### Problem details
Print the lines that run from the line with "Where should I click to: Click the slider" to the line with "Given: Open a new browser tab", keeping both end lines, exactly as they appear in the entries below, and nothing else.

### Given records
╔══

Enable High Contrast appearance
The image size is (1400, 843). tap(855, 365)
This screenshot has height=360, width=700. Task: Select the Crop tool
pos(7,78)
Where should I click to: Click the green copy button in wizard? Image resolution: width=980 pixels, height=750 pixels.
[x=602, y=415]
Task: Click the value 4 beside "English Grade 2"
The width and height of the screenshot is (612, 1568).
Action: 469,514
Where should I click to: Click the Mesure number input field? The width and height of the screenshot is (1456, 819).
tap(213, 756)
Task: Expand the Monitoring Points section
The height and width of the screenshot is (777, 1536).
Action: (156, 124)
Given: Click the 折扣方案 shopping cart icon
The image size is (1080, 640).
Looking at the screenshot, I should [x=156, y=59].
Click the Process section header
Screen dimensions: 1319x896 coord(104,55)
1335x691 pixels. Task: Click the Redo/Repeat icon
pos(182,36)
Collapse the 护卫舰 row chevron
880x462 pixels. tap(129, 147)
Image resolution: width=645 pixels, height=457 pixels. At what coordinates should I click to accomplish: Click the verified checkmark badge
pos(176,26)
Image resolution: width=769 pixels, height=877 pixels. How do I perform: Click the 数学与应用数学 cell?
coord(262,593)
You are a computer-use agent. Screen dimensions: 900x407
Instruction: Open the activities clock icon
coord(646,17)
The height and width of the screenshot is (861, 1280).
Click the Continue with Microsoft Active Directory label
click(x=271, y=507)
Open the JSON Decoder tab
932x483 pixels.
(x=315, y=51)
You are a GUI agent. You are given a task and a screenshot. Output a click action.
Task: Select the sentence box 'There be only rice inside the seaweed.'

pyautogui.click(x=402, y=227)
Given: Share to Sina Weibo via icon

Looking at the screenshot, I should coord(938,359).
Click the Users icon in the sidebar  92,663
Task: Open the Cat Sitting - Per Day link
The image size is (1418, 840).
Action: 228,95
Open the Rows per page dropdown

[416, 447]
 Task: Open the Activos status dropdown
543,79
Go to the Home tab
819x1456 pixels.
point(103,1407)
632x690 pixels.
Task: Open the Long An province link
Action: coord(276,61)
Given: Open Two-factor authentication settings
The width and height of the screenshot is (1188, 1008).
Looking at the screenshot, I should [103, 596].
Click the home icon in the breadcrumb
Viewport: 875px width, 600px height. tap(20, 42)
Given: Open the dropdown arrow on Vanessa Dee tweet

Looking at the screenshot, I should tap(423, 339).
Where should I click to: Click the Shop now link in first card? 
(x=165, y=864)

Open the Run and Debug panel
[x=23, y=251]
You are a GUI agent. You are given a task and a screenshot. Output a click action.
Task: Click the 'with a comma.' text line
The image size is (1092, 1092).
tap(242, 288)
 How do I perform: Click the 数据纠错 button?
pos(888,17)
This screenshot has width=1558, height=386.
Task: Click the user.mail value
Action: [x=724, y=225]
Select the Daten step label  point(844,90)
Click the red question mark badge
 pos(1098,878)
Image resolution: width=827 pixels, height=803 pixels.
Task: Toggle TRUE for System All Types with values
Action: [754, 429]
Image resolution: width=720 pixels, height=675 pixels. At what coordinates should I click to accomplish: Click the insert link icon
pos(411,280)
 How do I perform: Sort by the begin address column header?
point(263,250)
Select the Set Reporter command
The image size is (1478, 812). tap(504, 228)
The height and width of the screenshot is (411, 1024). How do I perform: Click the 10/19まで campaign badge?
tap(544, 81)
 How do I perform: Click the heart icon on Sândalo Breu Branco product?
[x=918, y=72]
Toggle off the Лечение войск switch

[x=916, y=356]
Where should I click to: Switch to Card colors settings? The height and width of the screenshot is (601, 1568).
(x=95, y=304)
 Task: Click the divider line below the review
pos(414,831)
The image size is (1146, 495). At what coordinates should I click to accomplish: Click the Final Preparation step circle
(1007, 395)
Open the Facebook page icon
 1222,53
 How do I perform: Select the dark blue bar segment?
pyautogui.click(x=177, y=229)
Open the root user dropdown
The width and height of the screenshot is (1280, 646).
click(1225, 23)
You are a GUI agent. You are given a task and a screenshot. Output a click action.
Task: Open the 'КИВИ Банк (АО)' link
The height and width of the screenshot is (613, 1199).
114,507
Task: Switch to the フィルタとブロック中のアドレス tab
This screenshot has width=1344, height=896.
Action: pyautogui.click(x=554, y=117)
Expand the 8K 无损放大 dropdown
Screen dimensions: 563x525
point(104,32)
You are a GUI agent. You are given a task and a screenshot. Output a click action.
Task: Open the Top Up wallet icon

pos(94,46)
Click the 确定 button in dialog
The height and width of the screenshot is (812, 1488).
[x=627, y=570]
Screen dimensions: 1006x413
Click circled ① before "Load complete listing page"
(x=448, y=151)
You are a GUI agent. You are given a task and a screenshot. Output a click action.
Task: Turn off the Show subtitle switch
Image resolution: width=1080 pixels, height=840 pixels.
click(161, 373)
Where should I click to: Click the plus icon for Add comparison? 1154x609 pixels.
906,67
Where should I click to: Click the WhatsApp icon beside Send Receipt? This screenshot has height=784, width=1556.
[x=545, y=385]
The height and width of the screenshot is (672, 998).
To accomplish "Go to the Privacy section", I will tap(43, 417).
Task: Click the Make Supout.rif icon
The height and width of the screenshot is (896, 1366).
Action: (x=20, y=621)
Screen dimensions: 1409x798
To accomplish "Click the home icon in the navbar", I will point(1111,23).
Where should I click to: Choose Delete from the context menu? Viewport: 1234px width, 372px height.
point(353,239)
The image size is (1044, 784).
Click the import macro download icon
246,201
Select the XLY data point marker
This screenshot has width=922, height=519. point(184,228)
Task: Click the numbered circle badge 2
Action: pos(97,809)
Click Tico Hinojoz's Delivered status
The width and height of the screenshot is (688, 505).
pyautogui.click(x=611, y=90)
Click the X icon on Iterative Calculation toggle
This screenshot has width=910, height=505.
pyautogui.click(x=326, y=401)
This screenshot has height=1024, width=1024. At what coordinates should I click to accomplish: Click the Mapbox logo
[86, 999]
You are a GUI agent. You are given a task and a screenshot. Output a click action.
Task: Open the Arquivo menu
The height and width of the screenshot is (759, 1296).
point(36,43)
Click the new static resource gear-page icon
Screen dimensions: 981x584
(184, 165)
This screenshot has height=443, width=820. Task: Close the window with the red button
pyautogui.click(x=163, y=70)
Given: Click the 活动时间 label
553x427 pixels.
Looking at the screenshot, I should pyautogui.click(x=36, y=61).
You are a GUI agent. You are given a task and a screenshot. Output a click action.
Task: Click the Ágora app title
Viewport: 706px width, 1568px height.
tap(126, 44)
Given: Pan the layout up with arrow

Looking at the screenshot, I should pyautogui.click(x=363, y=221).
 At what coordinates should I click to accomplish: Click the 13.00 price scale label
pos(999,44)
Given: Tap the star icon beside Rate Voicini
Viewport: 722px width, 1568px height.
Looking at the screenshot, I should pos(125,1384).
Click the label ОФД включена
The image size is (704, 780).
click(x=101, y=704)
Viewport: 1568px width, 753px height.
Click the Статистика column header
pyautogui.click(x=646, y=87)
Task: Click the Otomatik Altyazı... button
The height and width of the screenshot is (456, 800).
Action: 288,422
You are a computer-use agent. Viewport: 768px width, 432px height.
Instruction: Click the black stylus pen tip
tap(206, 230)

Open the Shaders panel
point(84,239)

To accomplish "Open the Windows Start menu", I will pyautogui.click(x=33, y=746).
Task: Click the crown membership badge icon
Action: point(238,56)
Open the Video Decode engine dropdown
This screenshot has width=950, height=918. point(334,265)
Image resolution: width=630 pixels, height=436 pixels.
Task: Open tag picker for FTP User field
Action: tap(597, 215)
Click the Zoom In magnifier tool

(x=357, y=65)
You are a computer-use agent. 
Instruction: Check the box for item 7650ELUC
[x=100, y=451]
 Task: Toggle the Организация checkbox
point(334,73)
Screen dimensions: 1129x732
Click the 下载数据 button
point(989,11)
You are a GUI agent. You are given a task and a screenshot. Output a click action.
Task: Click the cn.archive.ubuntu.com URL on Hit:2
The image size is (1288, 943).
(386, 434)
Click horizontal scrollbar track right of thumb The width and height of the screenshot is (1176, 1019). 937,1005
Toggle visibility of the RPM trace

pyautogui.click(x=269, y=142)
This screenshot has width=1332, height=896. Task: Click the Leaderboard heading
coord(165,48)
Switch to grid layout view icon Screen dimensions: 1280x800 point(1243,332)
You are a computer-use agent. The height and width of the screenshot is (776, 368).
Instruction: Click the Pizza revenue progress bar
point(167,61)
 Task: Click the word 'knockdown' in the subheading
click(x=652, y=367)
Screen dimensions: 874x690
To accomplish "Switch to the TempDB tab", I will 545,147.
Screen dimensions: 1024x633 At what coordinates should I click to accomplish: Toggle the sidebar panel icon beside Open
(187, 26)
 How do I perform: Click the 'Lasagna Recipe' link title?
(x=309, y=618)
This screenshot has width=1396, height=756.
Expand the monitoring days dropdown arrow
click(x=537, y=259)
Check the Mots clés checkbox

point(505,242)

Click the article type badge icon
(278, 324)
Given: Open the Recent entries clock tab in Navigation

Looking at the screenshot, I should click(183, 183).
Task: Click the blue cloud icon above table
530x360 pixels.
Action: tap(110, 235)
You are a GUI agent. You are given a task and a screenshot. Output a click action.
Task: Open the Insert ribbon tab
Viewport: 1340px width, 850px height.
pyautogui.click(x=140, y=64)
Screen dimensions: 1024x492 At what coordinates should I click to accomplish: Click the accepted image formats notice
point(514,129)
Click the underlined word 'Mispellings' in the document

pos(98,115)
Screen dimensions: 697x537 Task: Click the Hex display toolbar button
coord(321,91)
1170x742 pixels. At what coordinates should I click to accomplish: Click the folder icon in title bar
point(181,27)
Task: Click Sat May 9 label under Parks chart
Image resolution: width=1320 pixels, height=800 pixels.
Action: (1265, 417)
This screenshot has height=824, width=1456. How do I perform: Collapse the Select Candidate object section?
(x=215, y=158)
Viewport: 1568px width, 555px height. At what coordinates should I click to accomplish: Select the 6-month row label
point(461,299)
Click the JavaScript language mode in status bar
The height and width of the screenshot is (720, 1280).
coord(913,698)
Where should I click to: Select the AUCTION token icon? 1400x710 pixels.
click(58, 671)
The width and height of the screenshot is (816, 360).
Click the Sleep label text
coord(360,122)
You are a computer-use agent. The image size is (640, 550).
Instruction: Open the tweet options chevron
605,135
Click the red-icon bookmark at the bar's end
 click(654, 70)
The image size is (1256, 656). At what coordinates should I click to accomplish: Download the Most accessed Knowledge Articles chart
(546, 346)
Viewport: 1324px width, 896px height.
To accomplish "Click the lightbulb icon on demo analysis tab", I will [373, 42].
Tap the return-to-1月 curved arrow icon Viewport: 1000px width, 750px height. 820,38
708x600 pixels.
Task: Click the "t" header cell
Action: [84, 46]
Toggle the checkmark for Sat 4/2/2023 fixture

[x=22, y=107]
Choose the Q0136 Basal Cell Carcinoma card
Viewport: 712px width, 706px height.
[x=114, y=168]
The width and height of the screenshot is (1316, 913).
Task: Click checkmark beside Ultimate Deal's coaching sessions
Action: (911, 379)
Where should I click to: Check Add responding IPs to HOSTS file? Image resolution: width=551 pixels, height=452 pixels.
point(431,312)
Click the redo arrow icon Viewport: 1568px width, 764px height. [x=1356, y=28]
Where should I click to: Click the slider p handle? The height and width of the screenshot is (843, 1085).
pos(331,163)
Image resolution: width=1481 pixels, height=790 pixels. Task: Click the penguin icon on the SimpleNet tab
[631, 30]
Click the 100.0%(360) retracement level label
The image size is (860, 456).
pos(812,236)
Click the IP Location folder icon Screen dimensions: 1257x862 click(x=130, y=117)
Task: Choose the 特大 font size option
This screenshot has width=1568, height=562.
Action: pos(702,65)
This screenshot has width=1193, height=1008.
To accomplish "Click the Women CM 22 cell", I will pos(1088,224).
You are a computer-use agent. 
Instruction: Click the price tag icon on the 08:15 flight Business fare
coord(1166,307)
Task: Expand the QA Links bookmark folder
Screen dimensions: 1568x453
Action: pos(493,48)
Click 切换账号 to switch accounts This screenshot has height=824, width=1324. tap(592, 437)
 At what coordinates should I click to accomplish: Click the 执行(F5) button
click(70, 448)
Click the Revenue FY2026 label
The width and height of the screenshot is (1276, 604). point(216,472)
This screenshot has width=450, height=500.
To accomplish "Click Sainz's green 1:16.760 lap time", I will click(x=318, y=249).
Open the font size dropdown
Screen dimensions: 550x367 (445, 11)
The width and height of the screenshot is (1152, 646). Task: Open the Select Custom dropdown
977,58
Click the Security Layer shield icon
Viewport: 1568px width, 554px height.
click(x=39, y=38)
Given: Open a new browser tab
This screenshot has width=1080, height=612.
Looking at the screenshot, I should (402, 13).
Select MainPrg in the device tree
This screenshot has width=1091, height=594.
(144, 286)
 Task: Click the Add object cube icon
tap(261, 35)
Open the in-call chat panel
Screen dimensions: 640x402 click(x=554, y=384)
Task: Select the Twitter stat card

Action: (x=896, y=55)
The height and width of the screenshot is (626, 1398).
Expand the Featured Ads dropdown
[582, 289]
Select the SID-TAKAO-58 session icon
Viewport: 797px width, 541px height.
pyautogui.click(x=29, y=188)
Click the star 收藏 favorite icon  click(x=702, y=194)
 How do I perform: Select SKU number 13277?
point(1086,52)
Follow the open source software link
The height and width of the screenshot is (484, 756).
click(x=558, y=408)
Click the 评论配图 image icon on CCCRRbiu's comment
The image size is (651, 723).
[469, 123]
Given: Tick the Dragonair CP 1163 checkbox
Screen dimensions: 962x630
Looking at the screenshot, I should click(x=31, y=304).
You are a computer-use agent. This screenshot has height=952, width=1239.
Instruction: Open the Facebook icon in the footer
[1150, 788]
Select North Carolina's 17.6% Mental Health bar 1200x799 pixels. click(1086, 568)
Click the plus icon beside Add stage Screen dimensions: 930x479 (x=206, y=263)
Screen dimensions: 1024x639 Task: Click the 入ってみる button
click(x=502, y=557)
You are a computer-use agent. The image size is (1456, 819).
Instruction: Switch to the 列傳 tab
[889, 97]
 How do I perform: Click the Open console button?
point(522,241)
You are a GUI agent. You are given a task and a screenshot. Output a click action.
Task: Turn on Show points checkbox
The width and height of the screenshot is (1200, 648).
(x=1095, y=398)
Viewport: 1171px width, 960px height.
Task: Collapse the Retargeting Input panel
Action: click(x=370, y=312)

╚══

### Response to the exercise
Where should I click to: Click the slider p handle? The height and width of the screenshot is (843, 1085).
pos(331,163)
Image resolution: width=1481 pixels, height=790 pixels. Task: Click the penguin icon on the SimpleNet tab
[631, 30]
Click the 100.0%(360) retracement level label
The image size is (860, 456).
pos(812,236)
Click the IP Location folder icon Screen dimensions: 1257x862 click(x=130, y=117)
Task: Choose the 特大 font size option
This screenshot has width=1568, height=562.
Action: pos(702,65)
This screenshot has width=1193, height=1008.
To accomplish "Click the Women CM 22 cell", I will pos(1088,224).
You are a computer-use agent. 
Instruction: Click the price tag icon on the 08:15 flight Business fare
coord(1166,307)
Task: Expand the QA Links bookmark folder
Screen dimensions: 1568x453
Action: pos(493,48)
Click 切换账号 to switch accounts This screenshot has height=824, width=1324. tap(592, 437)
 At what coordinates should I click to accomplish: Click the 执行(F5) button
click(70, 448)
Click the Revenue FY2026 label
The width and height of the screenshot is (1276, 604). point(216,472)
This screenshot has width=450, height=500.
To accomplish "Click Sainz's green 1:16.760 lap time", I will click(x=318, y=249).
Open the font size dropdown
Screen dimensions: 550x367 (445, 11)
The width and height of the screenshot is (1152, 646). Task: Open the Select Custom dropdown
977,58
Click the Security Layer shield icon
Viewport: 1568px width, 554px height.
click(x=39, y=38)
Given: Open a new browser tab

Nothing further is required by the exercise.